The Shakespeare Conference: SHK 16.1857 Thursday, 10 November 2005
Date: Thursday, 10 Nov 2005 13:05:57 -0500
Subject: 16.1843 The Rude Mechanicals
Comment: RE: SHK 16.1843 The Rude Mechanicals
Gabriel Egan wrote:
>It is noticeable, however, that the onstage audiences of the inset plays
>in MND and HAM are aristocratic and boorish, endlessly interrupting and
>making lame jokes. Shakespeare shows the toffs, not the plebs,
>exhibiting the failings Sparks notes.
I received private e-mail on this as well. One of the problems I have
with modern scholars is that they cannot seem to break away from looking
at things with a modern scholar's eye. There is no reason to treat
audiences of WS's time as anything more or less than what they were, all
of them: people who came to see and be seen. It didn't matter whether
they were rich or poor, common or aristocratic: some were noisy, some
were quiet, most in between: noisy when bored or irritated or
distracted, quiet when interested. It is not always that different
today, in a lot of public venues. Lord knows I have seen firsthand it is
not always true inside a Shakespearean theater, even now, and you cannot
guess who will be rude just by their income or class!
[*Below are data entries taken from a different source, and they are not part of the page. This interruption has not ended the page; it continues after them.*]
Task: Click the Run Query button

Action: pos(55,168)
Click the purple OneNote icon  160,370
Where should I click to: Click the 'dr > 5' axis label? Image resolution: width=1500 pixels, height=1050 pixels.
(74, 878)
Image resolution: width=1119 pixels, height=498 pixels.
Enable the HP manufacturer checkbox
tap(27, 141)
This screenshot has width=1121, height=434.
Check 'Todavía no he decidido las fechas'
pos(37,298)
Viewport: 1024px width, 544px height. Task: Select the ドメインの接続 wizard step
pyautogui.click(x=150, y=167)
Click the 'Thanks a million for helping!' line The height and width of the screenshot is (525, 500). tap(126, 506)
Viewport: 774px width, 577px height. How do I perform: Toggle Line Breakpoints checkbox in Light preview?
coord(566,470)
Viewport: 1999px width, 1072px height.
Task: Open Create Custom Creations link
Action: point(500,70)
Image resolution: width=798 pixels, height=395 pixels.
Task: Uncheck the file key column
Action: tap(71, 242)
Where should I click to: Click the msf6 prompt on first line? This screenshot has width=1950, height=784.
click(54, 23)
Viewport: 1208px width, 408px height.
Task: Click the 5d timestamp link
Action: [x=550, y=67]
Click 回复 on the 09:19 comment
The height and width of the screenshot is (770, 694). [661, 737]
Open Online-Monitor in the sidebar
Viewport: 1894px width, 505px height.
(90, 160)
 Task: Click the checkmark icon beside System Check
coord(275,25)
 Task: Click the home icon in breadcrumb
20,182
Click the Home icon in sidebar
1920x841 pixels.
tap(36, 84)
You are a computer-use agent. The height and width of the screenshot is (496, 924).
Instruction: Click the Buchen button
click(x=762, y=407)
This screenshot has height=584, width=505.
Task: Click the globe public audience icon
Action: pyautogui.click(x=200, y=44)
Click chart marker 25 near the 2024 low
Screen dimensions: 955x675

The fact that Elizabethans were able to see WS's work firsthand does not
make a single one of them more important or more full of virtue - or as
a friend of mine likes to say, "people of taste and discretion-" than
any other audience, any more than most people actually thought that
Shakespeare's work was all that important at the time. He may have laid
the foundation of greatness with his work, but it is later interest that
built the greatness. That interest that has built in the centuries since
his death is amazing. It has come up with fantastic and broad ideas of
what is buried within the work and what the work meant and why he wrote
something to a point of picking atoms - something I am quite sure never
ever occurred to the man when he first wrote the works.
And, in regards to WS writing of the repetition of the two plays within
the plays, I would say he must have had an excellent reason to do that,
one everyone who saw the play would understand, just from a point of
nostalgia for the way, I feel, theater used to be.